Its influence is growing. The government cites it. AustralianSuper uses it in its Super To Income Converter web calculator. Financial advisors find it a more tangible way of explaining retirement goals than replacement rates of income. It is used in the metrics of the QSuper cohort funds, so that whenever it shifts in value the investments change too. Journalists like to use it as a way of scaring the public about how much they are behind in their savings.
Despite all this, the praises of the ASFA Retirement Standard, a measure of how much we are likely to spend in retirement for a comfortable and a modest lifestyle is everywhere, is relatively unsung. When embarrassment over the state of the decumulation phase of superannuation is near universal, the usefulness of the standard, which is ten years old this year, can be overlooked; neither the UK or US system has consensus on any such guage.

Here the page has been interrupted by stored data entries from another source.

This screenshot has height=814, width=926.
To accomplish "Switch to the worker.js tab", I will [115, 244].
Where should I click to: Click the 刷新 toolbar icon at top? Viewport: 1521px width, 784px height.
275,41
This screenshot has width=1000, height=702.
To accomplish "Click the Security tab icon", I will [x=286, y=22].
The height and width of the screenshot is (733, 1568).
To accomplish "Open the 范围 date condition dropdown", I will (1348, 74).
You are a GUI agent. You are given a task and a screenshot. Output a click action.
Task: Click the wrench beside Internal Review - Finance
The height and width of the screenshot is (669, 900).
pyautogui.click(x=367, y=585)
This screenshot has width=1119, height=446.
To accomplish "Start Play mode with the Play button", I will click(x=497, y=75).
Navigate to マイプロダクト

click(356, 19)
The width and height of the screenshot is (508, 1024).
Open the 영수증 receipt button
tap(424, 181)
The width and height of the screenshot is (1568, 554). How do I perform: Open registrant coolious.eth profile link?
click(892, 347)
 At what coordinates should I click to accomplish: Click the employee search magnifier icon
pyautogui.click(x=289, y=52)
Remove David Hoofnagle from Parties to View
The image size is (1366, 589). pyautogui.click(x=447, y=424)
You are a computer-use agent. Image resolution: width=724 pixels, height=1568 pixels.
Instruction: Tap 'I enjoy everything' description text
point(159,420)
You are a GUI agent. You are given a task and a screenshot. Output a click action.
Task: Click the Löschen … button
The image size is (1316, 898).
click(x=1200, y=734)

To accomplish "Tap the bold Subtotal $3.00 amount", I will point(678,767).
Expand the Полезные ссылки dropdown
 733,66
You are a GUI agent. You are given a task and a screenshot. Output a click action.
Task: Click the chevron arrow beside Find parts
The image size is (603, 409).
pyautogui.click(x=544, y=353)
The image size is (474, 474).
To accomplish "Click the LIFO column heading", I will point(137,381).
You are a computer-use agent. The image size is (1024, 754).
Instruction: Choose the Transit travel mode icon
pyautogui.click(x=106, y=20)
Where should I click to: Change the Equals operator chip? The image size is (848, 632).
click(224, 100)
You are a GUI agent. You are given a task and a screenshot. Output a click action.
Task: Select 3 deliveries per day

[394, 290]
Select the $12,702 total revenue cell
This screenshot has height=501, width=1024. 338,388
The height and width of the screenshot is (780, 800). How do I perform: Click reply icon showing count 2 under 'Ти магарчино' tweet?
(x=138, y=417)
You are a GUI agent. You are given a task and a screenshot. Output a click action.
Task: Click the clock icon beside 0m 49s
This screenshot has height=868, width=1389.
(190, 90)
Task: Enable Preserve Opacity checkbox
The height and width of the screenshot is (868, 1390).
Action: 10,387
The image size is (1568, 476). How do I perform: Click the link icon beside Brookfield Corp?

Part of the reason the standard does not shout its worth is the lack of an obvious profit motive and the dedicated, but unassuming style of its manager, Ross Clare, director of research at ASFA. It was sponsored by Westpac, but then it was decided to position it as a free service for ASFA members and the public alike. Clare says not only will it continue to be free, but there are no plans to expand it. The comfortable and modest measures of expenditure in retirement, which currently sit at $58,128 and $33,664 for a couple, will remain the only two benchmarks available.
Clare is happiest discussing its inner workings. The public’s perception of what they will spend in retirement is only $5000 short of what the standard states. Those who end up privately renting in retirement will need a higher figure, as will those, who Clare wryly notes, occasionally phone up to state that the figure is too low for those running a pool filter or who use air conditioning a lot of the time. The standard amazingly takes in the price of goat meat in its calculations.
There are some in the industry who state that the standard should be broadcast more widely.
ABC TV morning news offers a daily update of the ASX, the S&P500 and the gold price, as a somewhat abstract notion of economic health for its viewers, but the program hardly ever mentions how much people will need to save to retire, a much more tangible and confronting figure. Clare agrees this would be more useful, but points out his figures are only made quarterly, though he says communication of the standard will improve. The goal for the industry should be changing the situation where it is a rarity for retirees to reach the ASFA standard comfortable expenditure level, to one where it is more commonplace.